¡Ay hijo!... Si pudiera ser más preciso y no decir sólo que es el rojo el color de las fresas aunque estas se tiñan el corazón de blanco, como el corazón de las madres, que es rojo de amor y en el centro blanco de pureza. Que es en ellas, tanto en las madres como en las fresas, un color dulce, pero que, del mismo modo, puede ser un color ácido, como en los dulces que de chico yo comía al salir de la escuela. Que puede ser brillante, como la luz de un semáforo, o ceniciento, como la antigua tapicería aterciopelada de los muebles de la casa de la abuela.
¡Ojalá, hijo, pudiera!... Pero solo puedo decirte que está en todas partes. En las banderas de muchos países, incluso en la nuestra, donde simboliza la sangre que los padres de la patria dieron por la libertad, aunque muchos de ellos —irónicamente— eran de familias de “sangre azul”.

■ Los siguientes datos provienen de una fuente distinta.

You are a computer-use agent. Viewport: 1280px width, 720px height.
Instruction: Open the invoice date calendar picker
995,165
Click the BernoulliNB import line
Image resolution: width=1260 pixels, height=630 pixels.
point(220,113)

¡Ay Esteban!...¡¿Qué puedo decir yo?!... Qué rojo es el color del vino, bebida que calienta la sangre y alegra el corazón. Decirte… Anticiparte mejor, qué en el rojo vino descubrirás tanta alegría como la que sintiera yo al ver a tu madre sonrosada al despertar, o tanta pena como con un rojo cero en un examen de geografía. Ojalá pudiera decirte, de una manera menos torpe, que el dulce vino, aunque rojo como las fresas, no es dulce como ellas sino como la vida misma y que quizás Dios, en uno de sus habituales guiños, hizo a propósito la sangre y el vino del mismo color para recordarnos que ambos son dulces y agradables en su justa medida pero que si se excede esta, la resaca es inevitable.
Quizás Dios nos quería mostrar que la vida es como una copa de vino. Breve. Quizás quiso hacer ver que en el vino hay un trabajo incalculable y que su llegada a la botella, esa misma que tanto alegra la mesa, es fruto de largas jornadas y de esfuerzos inestimables. Como la vida.

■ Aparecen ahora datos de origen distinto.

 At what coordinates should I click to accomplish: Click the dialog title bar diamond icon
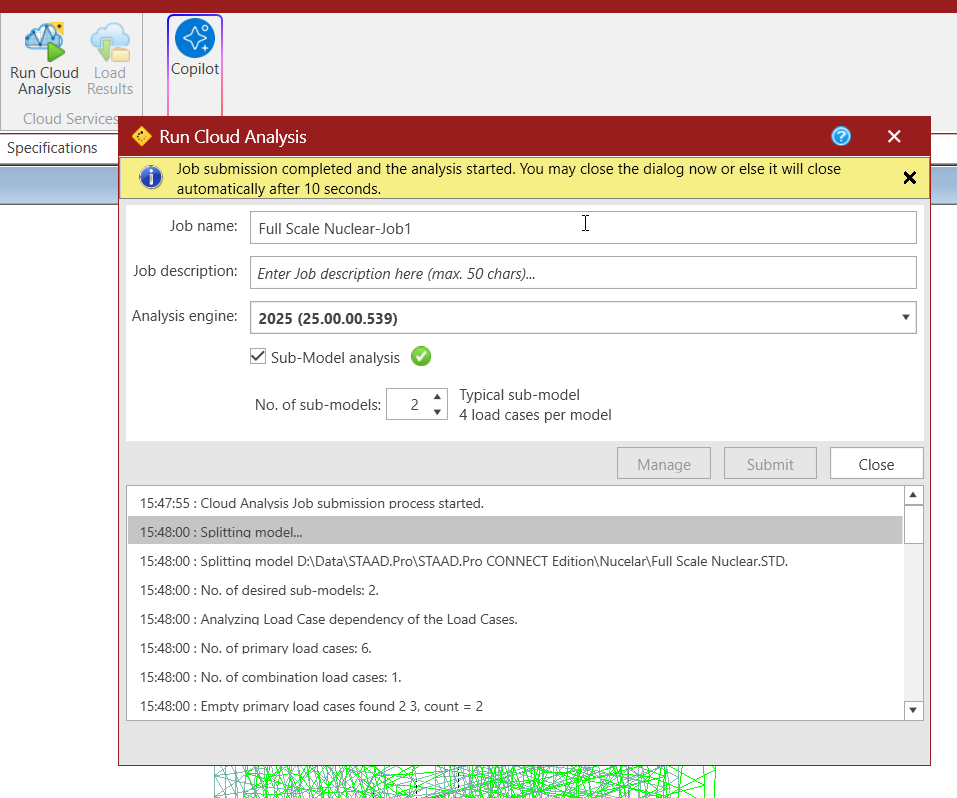click(x=142, y=137)
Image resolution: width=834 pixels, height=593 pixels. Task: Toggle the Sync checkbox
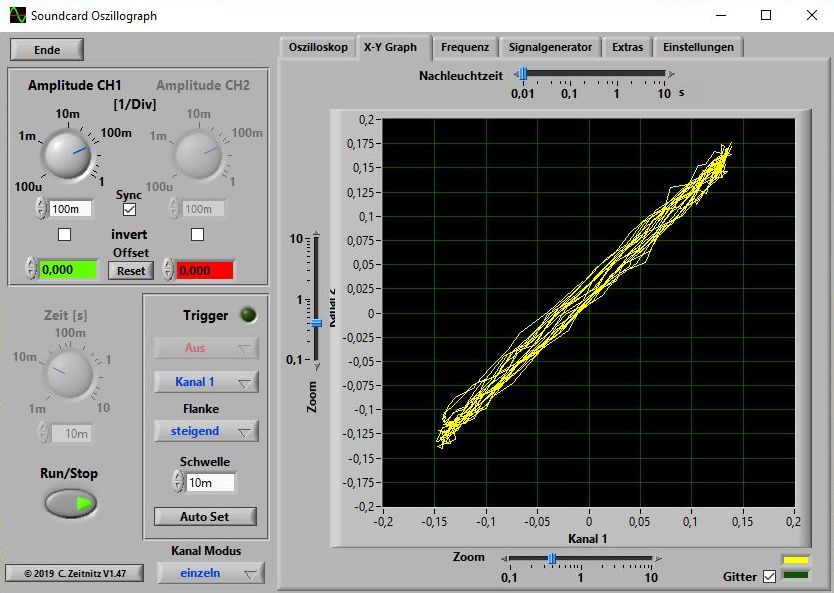pyautogui.click(x=129, y=210)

Hay tanto que quisiera enseñarte con ese color. Qué se puede mostrar imponente en el cielo, como en un atardecer hace muchos años que tuve la fortuna de presenciar en la lejana ciudad de Mompox, donde el rojo del cielo besó al río Magdalena y cubrió toda la vida como si fuese un gran manto. Uno brillante del tamaño de la esfera celeste. Como un semáforo gigante. Qué no hubo árbol ni casa que no fueran rojos por unos segundos antes de hacerse la noche. ¡Dios y sus guiños!...Quizá así, con un semáforo gigante, quería mostrarnos que es preciso hacer pausas en la vida para que esta nos deslumbre. Para que la podamos saborear… como al vino. Él no pierde la oportunidad para lucirse como un celestial amante de la belleza.
Pero hijo, he de confesarte que no soy sabio y hay mucho de la vida que no sé y que no tendré tiempo para descubrir. No obstante, ese velo que cubre tus ojos y que te impide verme ahora puede que nunca se levante y no quiero perder tiempo para decirte como son las cosas en este mundo al que acabas de llegar, este que he vivido y que espero puedas ver, así sea a través de mis ojos.
Aún me quedan muchos colores, mi tarea es larga, pero si tuviera que quedarme con uno, uno solo para explicarte el mundo, ese, Esteban, ese sería el rojo.